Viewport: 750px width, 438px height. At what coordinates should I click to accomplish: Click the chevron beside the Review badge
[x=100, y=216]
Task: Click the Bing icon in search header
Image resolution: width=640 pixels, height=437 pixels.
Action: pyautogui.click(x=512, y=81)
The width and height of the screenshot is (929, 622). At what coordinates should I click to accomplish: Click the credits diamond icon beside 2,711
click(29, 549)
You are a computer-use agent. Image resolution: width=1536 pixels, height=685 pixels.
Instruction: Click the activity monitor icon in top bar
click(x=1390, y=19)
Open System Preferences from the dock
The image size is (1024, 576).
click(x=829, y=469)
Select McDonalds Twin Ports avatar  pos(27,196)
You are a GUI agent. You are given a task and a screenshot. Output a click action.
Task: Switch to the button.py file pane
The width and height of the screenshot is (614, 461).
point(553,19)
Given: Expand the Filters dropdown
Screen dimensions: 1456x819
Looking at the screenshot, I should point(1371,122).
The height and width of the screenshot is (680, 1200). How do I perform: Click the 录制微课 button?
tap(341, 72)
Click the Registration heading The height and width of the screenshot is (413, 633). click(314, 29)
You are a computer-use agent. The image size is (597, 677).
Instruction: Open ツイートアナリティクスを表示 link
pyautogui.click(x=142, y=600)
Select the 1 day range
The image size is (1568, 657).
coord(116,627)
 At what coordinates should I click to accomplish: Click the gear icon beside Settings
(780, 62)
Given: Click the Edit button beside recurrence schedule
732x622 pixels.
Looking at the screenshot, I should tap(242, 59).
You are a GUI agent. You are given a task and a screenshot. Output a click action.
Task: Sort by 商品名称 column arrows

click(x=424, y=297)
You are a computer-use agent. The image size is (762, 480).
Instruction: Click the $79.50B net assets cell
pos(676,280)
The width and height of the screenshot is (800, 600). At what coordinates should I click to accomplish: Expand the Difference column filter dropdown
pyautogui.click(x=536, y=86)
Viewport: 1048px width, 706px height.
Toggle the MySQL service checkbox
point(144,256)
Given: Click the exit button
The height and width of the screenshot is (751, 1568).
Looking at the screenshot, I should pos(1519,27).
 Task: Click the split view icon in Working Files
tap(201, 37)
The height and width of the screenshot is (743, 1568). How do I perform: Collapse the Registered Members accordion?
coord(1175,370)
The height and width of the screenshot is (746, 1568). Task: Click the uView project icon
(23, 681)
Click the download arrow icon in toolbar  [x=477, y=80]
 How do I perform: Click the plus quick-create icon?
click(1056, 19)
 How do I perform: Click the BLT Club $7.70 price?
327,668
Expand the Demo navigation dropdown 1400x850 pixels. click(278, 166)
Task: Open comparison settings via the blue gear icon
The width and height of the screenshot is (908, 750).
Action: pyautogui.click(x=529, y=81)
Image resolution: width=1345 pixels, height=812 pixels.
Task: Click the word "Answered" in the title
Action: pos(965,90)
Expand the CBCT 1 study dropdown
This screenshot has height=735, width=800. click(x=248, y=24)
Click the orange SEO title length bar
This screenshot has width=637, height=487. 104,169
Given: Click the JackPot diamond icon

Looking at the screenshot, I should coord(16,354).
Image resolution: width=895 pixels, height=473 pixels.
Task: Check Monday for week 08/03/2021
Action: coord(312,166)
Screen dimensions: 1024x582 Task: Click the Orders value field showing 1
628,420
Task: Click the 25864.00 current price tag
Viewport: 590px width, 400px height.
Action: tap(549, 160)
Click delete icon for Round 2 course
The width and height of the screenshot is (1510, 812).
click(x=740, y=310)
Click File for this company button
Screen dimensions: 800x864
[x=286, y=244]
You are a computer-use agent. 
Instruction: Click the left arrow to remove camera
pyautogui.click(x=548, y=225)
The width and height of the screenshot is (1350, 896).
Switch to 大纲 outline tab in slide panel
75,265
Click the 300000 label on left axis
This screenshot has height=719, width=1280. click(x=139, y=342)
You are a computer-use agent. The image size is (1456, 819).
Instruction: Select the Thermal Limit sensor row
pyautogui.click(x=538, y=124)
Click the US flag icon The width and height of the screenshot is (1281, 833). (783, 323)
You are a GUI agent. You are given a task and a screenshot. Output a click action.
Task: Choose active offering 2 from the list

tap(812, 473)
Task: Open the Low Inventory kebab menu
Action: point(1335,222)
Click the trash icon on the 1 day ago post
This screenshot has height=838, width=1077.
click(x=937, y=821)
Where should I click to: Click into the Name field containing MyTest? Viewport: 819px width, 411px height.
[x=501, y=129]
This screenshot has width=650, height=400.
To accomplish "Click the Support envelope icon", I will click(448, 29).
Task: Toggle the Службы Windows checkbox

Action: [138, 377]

- _PROBLEM DESCRIPTION_
Print the lines of the listing above verbatim, starting with the line that contains "Click File for this company button" and going on through the line that contains "Click the US".

- _REPLY_
Click File for this company button
Screen dimensions: 800x864
[x=286, y=244]
You are a computer-use agent. 
Instruction: Click the left arrow to remove camera
pyautogui.click(x=548, y=225)
The width and height of the screenshot is (1350, 896).
Switch to 大纲 outline tab in slide panel
75,265
Click the 300000 label on left axis
This screenshot has height=719, width=1280. click(x=139, y=342)
You are a computer-use agent. The image size is (1456, 819).
Instruction: Select the Thermal Limit sensor row
pyautogui.click(x=538, y=124)
Click the US flag icon The width and height of the screenshot is (1281, 833). (783, 323)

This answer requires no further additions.